Available records:
■ ■ ■ ■

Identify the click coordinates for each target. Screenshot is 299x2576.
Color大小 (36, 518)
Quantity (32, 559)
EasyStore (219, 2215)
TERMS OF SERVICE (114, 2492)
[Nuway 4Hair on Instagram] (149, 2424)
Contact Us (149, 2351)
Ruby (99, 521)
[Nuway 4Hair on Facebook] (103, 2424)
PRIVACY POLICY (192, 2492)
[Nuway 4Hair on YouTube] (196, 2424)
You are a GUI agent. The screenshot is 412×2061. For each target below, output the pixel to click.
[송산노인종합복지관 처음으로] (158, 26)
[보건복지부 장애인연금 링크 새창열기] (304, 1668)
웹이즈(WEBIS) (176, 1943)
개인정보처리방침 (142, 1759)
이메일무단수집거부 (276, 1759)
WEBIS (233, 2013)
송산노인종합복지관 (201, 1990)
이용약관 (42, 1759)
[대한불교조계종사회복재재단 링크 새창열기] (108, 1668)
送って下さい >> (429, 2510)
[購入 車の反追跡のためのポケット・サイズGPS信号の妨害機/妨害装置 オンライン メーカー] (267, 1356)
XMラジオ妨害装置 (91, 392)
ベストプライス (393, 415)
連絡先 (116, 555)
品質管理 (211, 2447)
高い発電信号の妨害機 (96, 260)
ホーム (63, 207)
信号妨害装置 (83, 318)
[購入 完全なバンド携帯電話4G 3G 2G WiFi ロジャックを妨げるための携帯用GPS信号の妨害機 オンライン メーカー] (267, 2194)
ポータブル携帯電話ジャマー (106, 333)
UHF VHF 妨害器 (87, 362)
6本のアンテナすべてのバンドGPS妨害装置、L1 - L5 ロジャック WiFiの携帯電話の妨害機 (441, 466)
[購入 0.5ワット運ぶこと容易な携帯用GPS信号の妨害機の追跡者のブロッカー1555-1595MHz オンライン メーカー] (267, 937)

■ ■ ■ ■

Your assignment: Exactness is what counts here: write out every record again.

Answer to the exercise:
Identify the click coordinates for each target. Screenshot is 299x2576.
Color大小 (36, 518)
Quantity (32, 559)
EasyStore (219, 2215)
TERMS OF SERVICE (114, 2492)
[Nuway 4Hair on Instagram] (149, 2424)
Contact Us (149, 2351)
Ruby (99, 521)
[Nuway 4Hair on Facebook] (103, 2424)
PRIVACY POLICY (192, 2492)
[Nuway 4Hair on YouTube] (196, 2424)
You are a GUI agent. The screenshot is 412×2061. For each target below, output the pixel to click.
[송산노인종합복지관 처음으로] (158, 26)
[보건복지부 장애인연금 링크 새창열기] (304, 1668)
웹이즈(WEBIS) (176, 1943)
개인정보처리방침 (142, 1759)
이메일무단수집거부 (276, 1759)
WEBIS (233, 2013)
송산노인종합복지관 (201, 1990)
이용약관 (42, 1759)
[대한불교조계종사회복재재단 링크 새창열기] (108, 1668)
送って下さい >> (429, 2510)
[購入 車の反追跡のためのポケット・サイズGPS信号の妨害機/妨害装置 オンライン メーカー] (267, 1356)
XMラジオ妨害装置 (91, 392)
ベストプライス (393, 415)
連絡先 (116, 555)
品質管理 (211, 2447)
高い発電信号の妨害機 (96, 260)
ホーム (63, 207)
信号妨害装置 (83, 318)
[購入 完全なバンド携帯電話4G 3G 2G WiFi ロジャックを妨げるための携帯用GPS信号の妨害機 オンライン メーカー] (267, 2194)
ポータブル携帯電話ジャマー (106, 333)
UHF VHF 妨害器 (87, 362)
6本のアンテナすべてのバンドGPS妨害装置、L1 - L5 ロジャック WiFiの携帯電話の妨害機 (441, 466)
[購入 0.5ワット運ぶこと容易な携帯用GPS信号の妨害機の追跡者のブロッカー1555-1595MHz オンライン メーカー] (267, 937)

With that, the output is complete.